WASHINGTON — Robert Mueller’s report represents “only part of the story” of Russian interference in the 2016 presidential election, according to Maryland lawmakers who say Congress must now question the special counsel and subpoena his report, minus the redactions.
“We must continue to follow the facts,” said Rep. C.A. Dutch Ruppersberger, who is a former assistant state’s attorney in Baltimore County.
Ruppersberger, like many in the state’s mostly Democratic delegation, considered the report an invitation to delve further into the activities of Republican President Donald Trump and his associates in the 2016 campaign.
Those efforts, the report said, included ordering White House counsel Don McGahn to have Mueller removed. The report said McGahn refused.
“Think about that for a minute,” Maryland Democratic U.S. Sen.

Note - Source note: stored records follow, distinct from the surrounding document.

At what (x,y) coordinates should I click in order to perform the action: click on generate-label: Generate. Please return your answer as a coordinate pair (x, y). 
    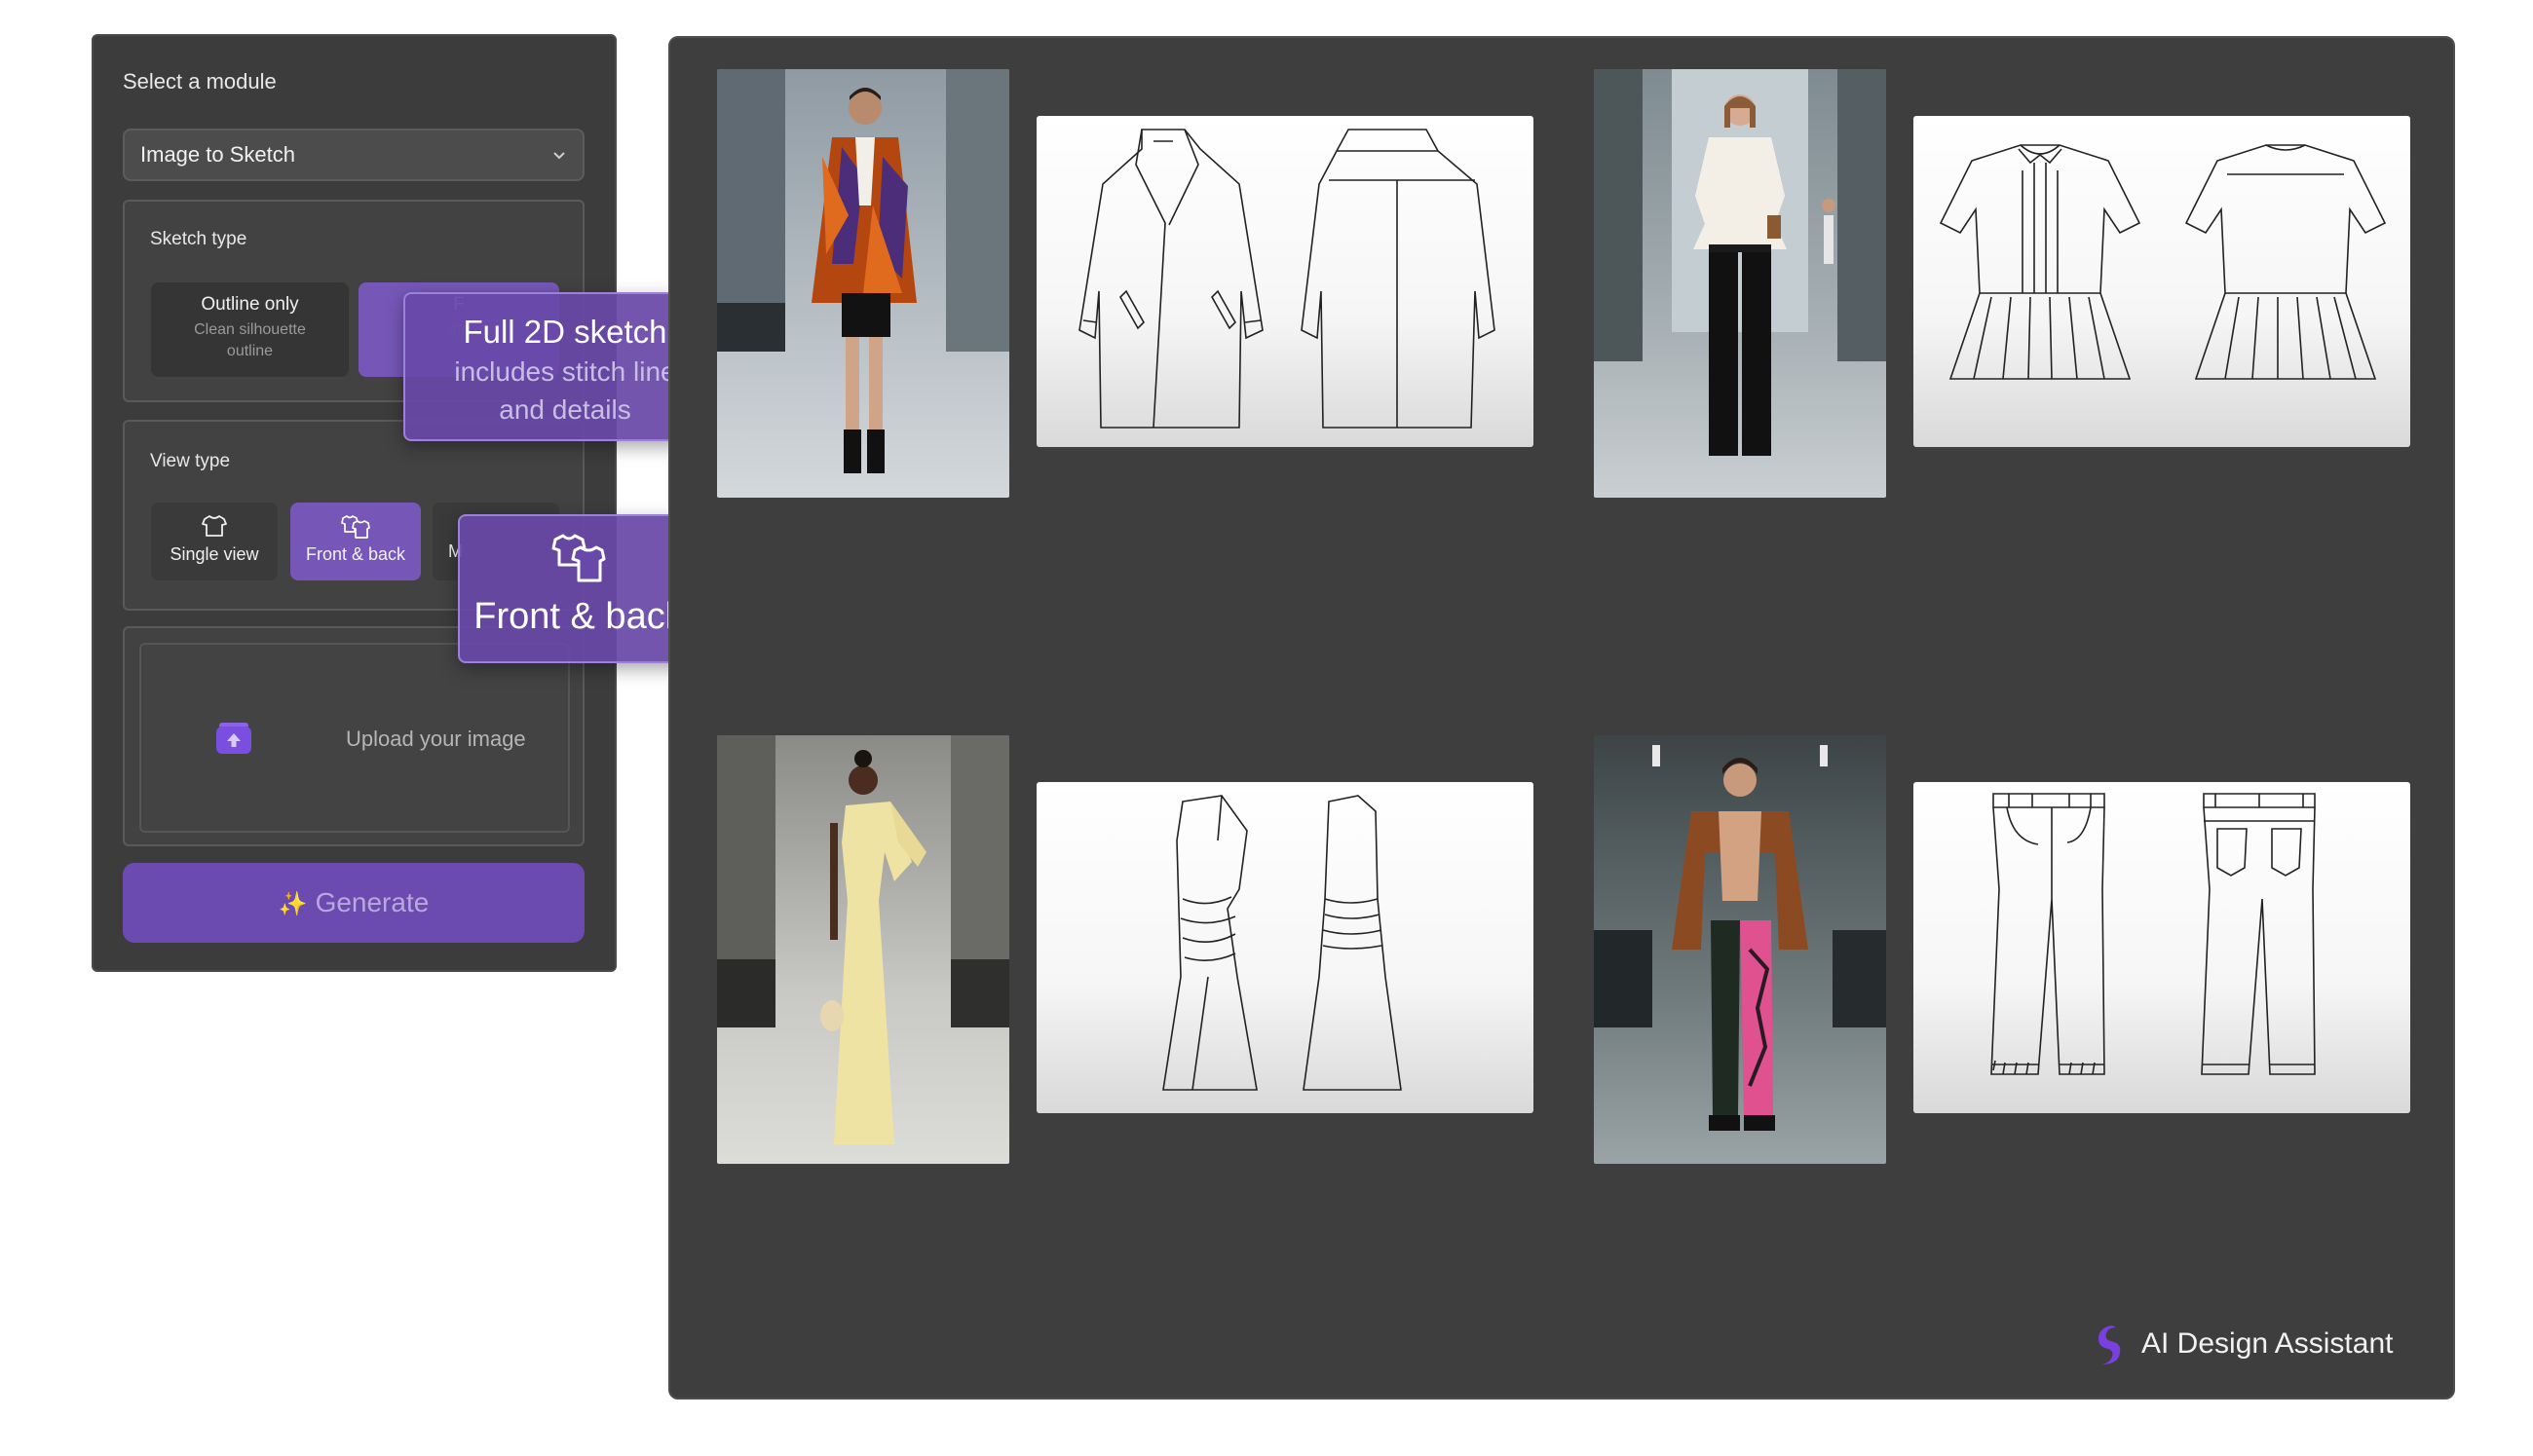
    Looking at the image, I should click on (372, 902).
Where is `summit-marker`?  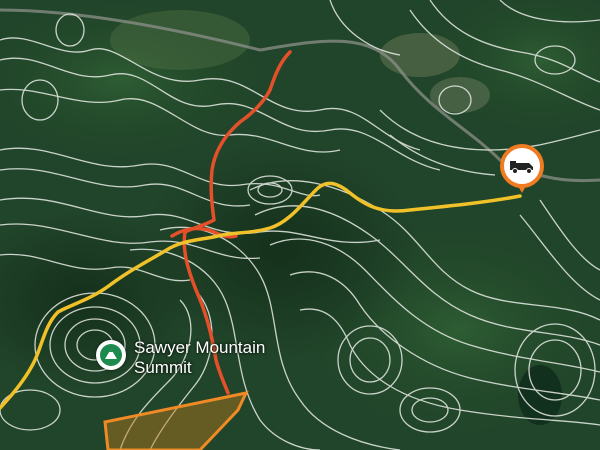 summit-marker is located at coordinates (111, 355).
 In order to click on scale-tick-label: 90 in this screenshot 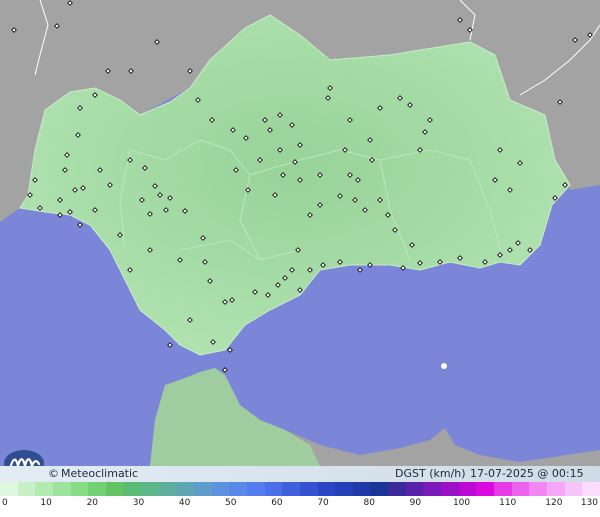, I will do `click(416, 503)`.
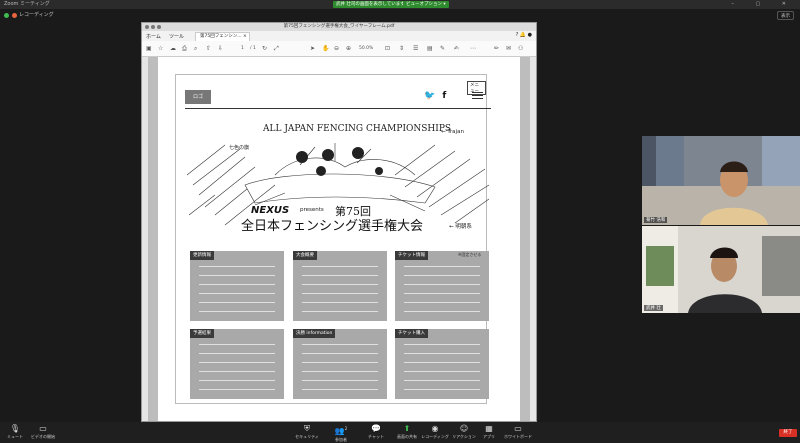 This screenshot has height=443, width=800. What do you see at coordinates (339, 36) in the screenshot?
I see `pdf-menu-bar: ホーム ツール 第75回フェンシン... × ? 🔔 ●` at bounding box center [339, 36].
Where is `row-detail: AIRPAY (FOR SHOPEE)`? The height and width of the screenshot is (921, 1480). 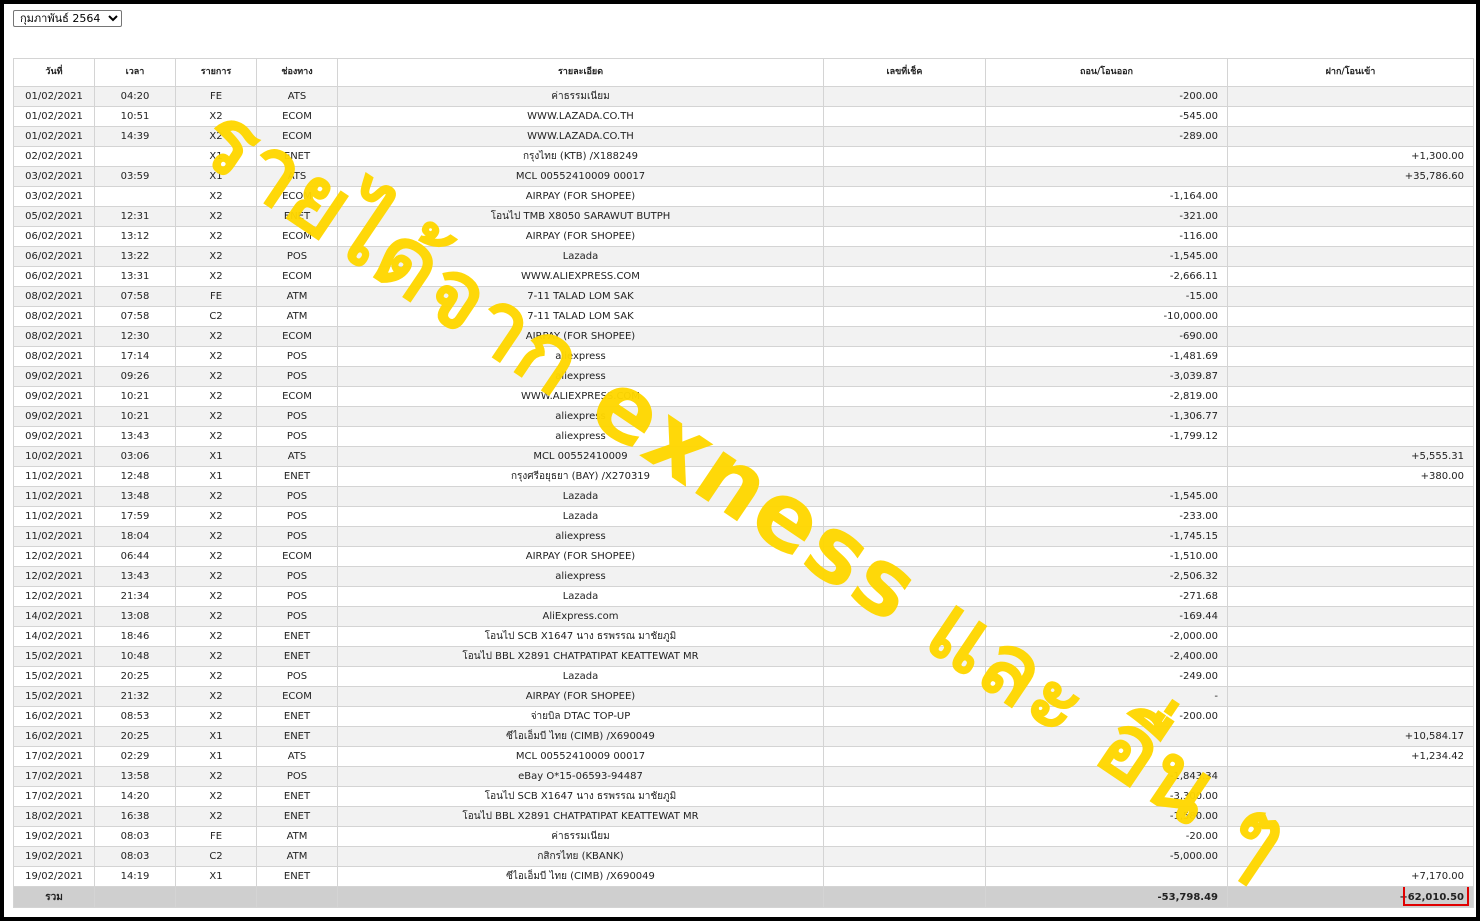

Chris Van Hollen said. “This isn’t one instance — it’s 10. But despite that knowledge, (U.S. Attorney General William) Barr trumpeted Trump’s innocence. That was a political determination, not a legal one.”
Van Hollen also called for Mueller to testify under oath.
“We must get the truth,” the senator said.
U.S. Sen. Ben Cardin, also a Democrat, was struck by what Mueller said about the conduct of Trump’s aides.
“What surprised me was the courage of his staff people not to carry out his instructions. To me, that was amazing,” Cardin said. “They recognized how inappropriate the requests of the president were.”
Mueller’s report was 448 pages. Like many federal lawmakers, Cardin listened to Barr’s news conference before the report was released, then paused to read as much as he could before reacting.
“It’s not easy to get through all 400 pages in a couple of hours,” said Cardin, who was attending a series of events in Western Maryland. As he rode from stop to stop, he read.
Maryland’s delegation includes eight U.S. representatives and two senators. All but Baltimore County Rep. Andy Harris are Democrats.
A reporter seeking comment from Harris was directed by a spokesperson Thursday to the congressman’s Twitter account.
“The United States government has spent two years, $25 million dollars, and a ridiculous amount of wasted time and energy on a special counsel that has officially exonerated the president from allegations of collusion with the Russian government during his 2016 presidential campaign,” Harris’ statement on Twitter said.
It’s now time, Harris said, “to move on and take care of the things that the American people really care about, like the economy and border security.”
But Rep. Elijah E. Cummings, a Baltimore Democrat who chairs the House Committee on Oversight and Reform, said Congress must follow up on the report.
“Unfortunately, we still have only part of the story, and Congress must subpoena the full report and all underlying documents,” Cummings said.
Rep. Anthony Brown, who represents parts of Anne Arundel and Prince George’s counties, agreed Congress “must be given the full, unredacted report, and the American people must hear directly from Robert Mueller.”
Cummings said Mueller revealed “in excruciating detail a proliferation of lies by the president to the American people, as well as his incessant and repeated efforts to encourage others to lie.”
House leaders promised to pursue the leads in the report. Democrats won control of the House in the November elections.
"House Democrats, while continuing to move forward with our agenda of opportunity and economic growth for the people, will do our part responsibly by investigating whether obstruction of justice occurred and the scope of Russian interference,” said House Majority Leader Steny Hoyer, a Southern Maryland Democrat.
“To that end, Special Counsel Mueller ought to testify before Congress and explain his findings in greater detail,” Hoyer said.